Assignment 1: Please render the records from the line with "is (752, 490)." to the line with "What are the" as a Markdown table with columns n and Line. Number each row and leave out blank lines.

Passage:
In the following code I am trying to count all the possible binary sub strings of length m within an array of binary numbers, which means there are 2^m possible sub strings that can be found within given binary array.
I have tried accomplishing the task using following approach:
byte [] E = {0,1,0,0,1,1,0,1,0,1,0,1};
int m=3;
int [] c = new int [(int)Math.pow(2,m)];
for(int i=0;i<n;i++)
{
int g=0;
for(int j=0;j<m;j++)
{
g <<= 1;
if(E[i+j]==1)
g++;
}
c[g]++;
}
for(int i=0;i<c.length;i++)
System.out.print("n("+i+")->"+c[i]+" ");
Output:
n(0)->0 n(1)->1 n(2)->3 n(3)->1 n(4)->1 n(5)->3 n(6)->1 n(7)->0
The above approach requires 2^m memory to be allocated to array 'c' which will generate OutOfMemoryError for a large value of m (say m=30).
My questions:
1.Is there any better approach to avoid such error since the value of m might be very large and memory allocation might not be allowed?
2.How can I test accurately, if the memory allocation to the array is possible prior to actual allocation, I have already tried using
if (Runtime.getRuntime().freeMemory() < ((Integer.SIZE/8)* Math.pow(2, m))) throw new Exception("value of m too large");
to check the available memory but it throws exception when m is between 21 and 25 where as the actual allocation takes place (without using above test condition) for m < 25.

Assignment 2: Decide whether each statement agrees with the binary substring question, answering yes or no and quoting the words from it that settle the matter. (a) The approach needs 2^m memory for the array c. (b) The example code sets m to 4. (c) The free-memory check throws an exception only when m is above 25.

Data shown:

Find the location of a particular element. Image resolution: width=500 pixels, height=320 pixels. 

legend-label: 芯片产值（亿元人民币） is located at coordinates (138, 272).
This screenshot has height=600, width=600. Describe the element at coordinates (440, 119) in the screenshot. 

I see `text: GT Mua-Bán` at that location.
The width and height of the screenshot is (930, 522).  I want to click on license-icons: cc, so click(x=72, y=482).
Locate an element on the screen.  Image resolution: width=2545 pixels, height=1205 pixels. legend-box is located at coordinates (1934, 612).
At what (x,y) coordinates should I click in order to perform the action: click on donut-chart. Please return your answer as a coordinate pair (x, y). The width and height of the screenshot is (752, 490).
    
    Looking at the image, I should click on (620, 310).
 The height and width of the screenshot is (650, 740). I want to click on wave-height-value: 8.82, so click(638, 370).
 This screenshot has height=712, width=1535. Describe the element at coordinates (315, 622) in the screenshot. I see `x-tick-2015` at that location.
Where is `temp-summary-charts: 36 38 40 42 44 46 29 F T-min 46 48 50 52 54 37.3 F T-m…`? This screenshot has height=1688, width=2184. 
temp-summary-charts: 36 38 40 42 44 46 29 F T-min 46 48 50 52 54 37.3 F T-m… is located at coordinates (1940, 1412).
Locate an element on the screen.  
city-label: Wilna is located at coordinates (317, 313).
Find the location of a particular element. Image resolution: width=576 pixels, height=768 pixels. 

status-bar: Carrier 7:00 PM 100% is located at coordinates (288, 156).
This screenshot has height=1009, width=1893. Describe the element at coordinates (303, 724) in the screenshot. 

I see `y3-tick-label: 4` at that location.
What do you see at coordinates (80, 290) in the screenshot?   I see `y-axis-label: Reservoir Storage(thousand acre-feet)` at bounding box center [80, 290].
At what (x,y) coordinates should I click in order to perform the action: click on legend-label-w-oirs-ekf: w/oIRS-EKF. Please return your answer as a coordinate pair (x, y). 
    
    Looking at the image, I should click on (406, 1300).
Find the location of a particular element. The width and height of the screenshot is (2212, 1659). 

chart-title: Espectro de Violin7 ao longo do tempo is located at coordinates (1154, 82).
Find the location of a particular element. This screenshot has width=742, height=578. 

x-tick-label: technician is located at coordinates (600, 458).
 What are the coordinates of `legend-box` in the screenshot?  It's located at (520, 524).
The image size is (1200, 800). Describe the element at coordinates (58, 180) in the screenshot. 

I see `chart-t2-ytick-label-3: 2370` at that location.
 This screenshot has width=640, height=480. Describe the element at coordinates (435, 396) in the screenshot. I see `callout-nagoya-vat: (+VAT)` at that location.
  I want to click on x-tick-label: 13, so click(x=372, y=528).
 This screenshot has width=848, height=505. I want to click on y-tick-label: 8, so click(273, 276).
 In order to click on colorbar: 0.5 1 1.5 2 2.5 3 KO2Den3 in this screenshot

Expected output 1:
| n | Line |
|---|---|
| 1 | At what (x,y) coordinates should I click in order to perform the action: click on donut-chart. Please return your answer as a coordinate pair (x, y). The width and height of the screenshot is (752, 490). |
| 2 |     Looking at the image, I should click on (620, 310). |
| 3 |  The height and width of the screenshot is (650, 740). I want to click on wave-height-value: 8.82, so click(638, 370). |
| 4 |  This screenshot has height=712, width=1535. Describe the element at coordinates (315, 622) in the screenshot. I see `x-tick-2015` at that location. |
| 5 | Where is `temp-summary-charts: 36 38 40 42 44 46 29 F T-min 46 48 50 52 54 37.3 F T-m…`? This screenshot has height=1688, width=2184.  |
| 6 | temp-summary-charts: 36 38 40 42 44 46 29 F T-min 46 48 50 52 54 37.3 F T-m… is located at coordinates (1940, 1412). |
| 7 | Locate an element on the screen.   |
| 8 | city-label: Wilna is located at coordinates (317, 313). |
| 9 | Find the location of a particular element. Image resolution: width=576 pixels, height=768 pixels.  |
| 10 | status-bar: Carrier 7:00 PM 100% is located at coordinates (288, 156). |
| 11 | This screenshot has height=1009, width=1893. Describe the element at coordinates (303, 724) in the screenshot.  |
| 12 | I see `y3-tick-label: 4` at that location. |
| 13 | What do you see at coordinates (80, 290) in the screenshot?   I see `y-axis-label: Reservoir Storage(thousand acre-feet)` at bounding box center [80, 290]. |
| 14 | At what (x,y) coordinates should I click in order to perform the action: click on legend-label-w-oirs-ekf: w/oIRS-EKF. Please return your answer as a coordinate pair (x, y).  |
| 15 |     Looking at the image, I should click on (406, 1300). |
| 16 | Find the location of a particular element. The width and height of the screenshot is (2212, 1659).  |
| 17 | chart-title: Espectro de Violin7 ao longo do tempo is located at coordinates (1154, 82). |
| 18 | Find the location of a particular element. This screenshot has width=742, height=578.  |
| 19 | x-tick-label: technician is located at coordinates (600, 458). |
| 20 |  What are the coordinates of `legend-box` in the screenshot?  It's located at (520, 524). |

Expected output 2:
(a) Yes: "The above approach requires 2^m memory to be allocated to array 'c'"
(b) No: "int m=3;"
(c) No: "it throws exception when m is between 21 and 25"